When the unlimited power of disposition, qualified or unqualified, not accompanied by any trust is given expressly, in any written instrument, to the owner of any particular estate for life or years legal or equitable, such estate is changed into a fee absolute as to right of disposition, and rights of creditors and purchasers, but subject to any future estate limited thereon or executory devise thereof, in event and so far as the power is not executed or the property sold for the satisfaction of debts during the continuance of the particular estate.

The effect of this statute is to convert a life estate in real property, coupled with full power to dispose of the property, into “a fee absolute as to the right of disposition,” while saving the rights of a remain-derman in property when the power of disposition is not executed. Cf. Weiss v. Broadway National Bank, 204 Tenn. 563, 322 S.W.2d 427 (1959).

In the codicil under consideration, Mrs. McAuley was given a life estate in the real property owned by her husband at the time of his death. She also was expressly authorized to use any and all of the real property she decided was necessary for her comfort and maintenance, with her being the sole judge of her needs. There was no requirement that she justify a sale of the property or justify the price received for the property, nor was there any requirement that she hold the proceeds of the sales in trust or account for the proceeds. In our opinion, this unlimited power of disposition changed Mrs. McAuley’s life estate into a fee simple with power of disposition. It also placed in her the power to terminate the interest of the remaindermen by executing the power of disposition in her lifetime. This she did by selling the real property in two separate conveyances. The validity of one of the conveyances — the one to A. A. McLean and wife — is not challenged in any way by the remaindermen. The challenge to the other — the one to Frank L. Wilson— questions the need for a sale of property at the time it was made, the adequacy of the consideration, and the close relationship between Mrs. McAuley and her brother. These issues were foreclosed to the remain-dermen by the devise to Mrs. McAuley of a life estate coupled with full power to dispose of the property in her lifetime. The testator not having placed any limitations on Mrs. McAuley’s power to sell, the contingent remaindermen are not in a position to do so.

The remaindermen also argue that a conveyance by a life tenant with power to dispose of property does not cut off their interest but that their interests are merely transferred to the proceeds of the sale. The cases cited by remaindermen relative to this point are inapposite in that they deal with devises of the residue of the testators’ properties including real, personal, and mixed, to contingent remaindermen following a life estate. In this case, the remainder interest is only in the real property owned by the testator at his death. If the remaindermen are to take any estate, it must be under the codicil and they must come within the saving provisions of T.C.A. § 64-106. The statute saves the remainder interest “in the event and so far as the power is not executed.” It is undisputed *331that Mrs. McAuley executed her power of disposition by selling the real property, which terminated the remainder interest.
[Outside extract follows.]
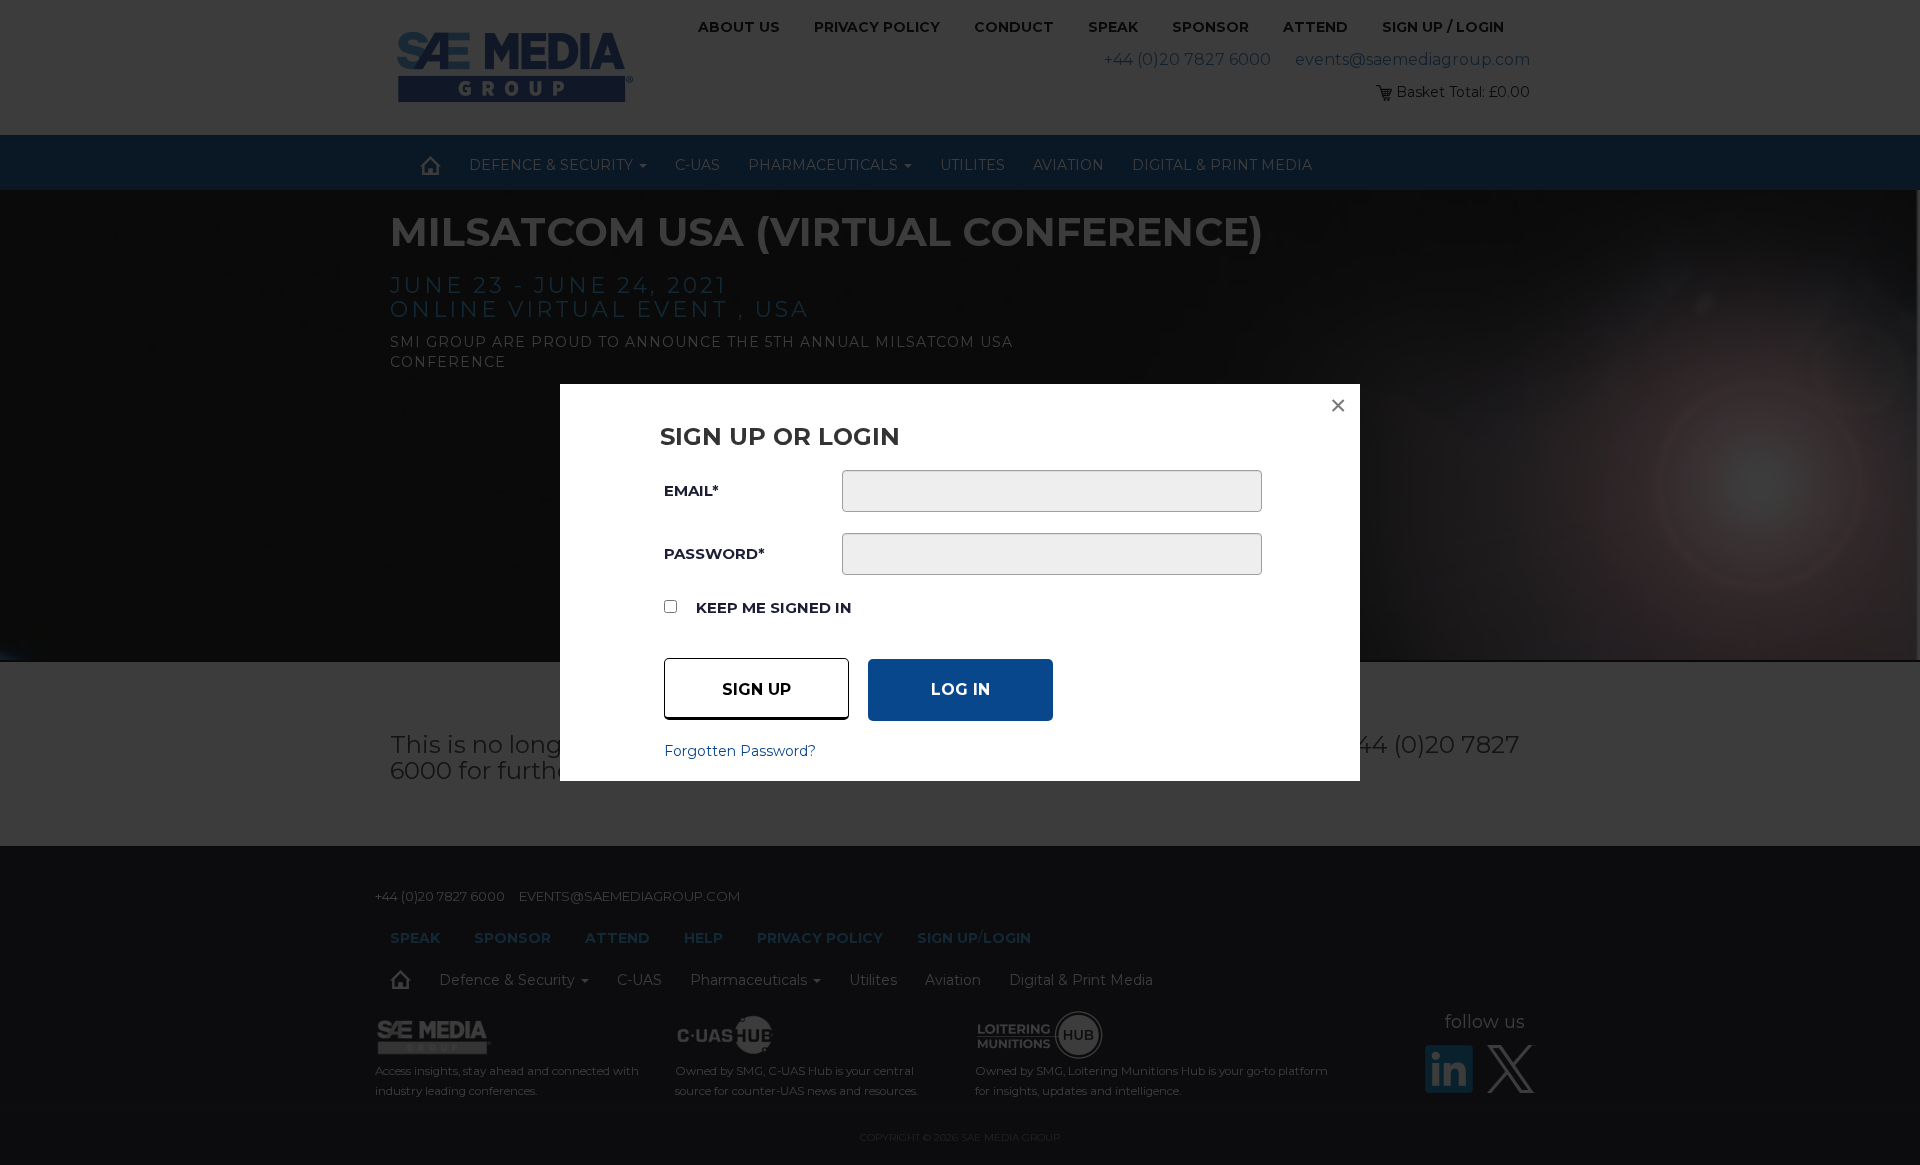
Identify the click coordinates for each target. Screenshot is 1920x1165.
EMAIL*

The judgments of the Court of Appeals and the trial court are reversed, and the cause is dismissed. Costs of the cause are adjudged against Sarah Hobbs, et al., and their surety.

BROCK, C. J., and FONES, HARBISON, and DROWOTA, JJ., concur.

. Mrs. McAuley also deposited other funds in this account.

. These expenses far exceeded the social security payments received monthly by Mrs. McAu-ley and the interest on monies deposited by her in savings accounts, forcing her to draw on the principal.






Rehearing

OPINION ON PETITION TO REHEAR

COOPER, Justice.

The petition to rehear filed in behalf of Sarah Hobbs, et al. has been considered and found to be without merit. Accordingly, the petition to rehear is denied. Costs attendant to its filing are adjudged against petitioners.

HARBISON, C. J., and FONES, BROCK, and DROWOTA, JJ., concur.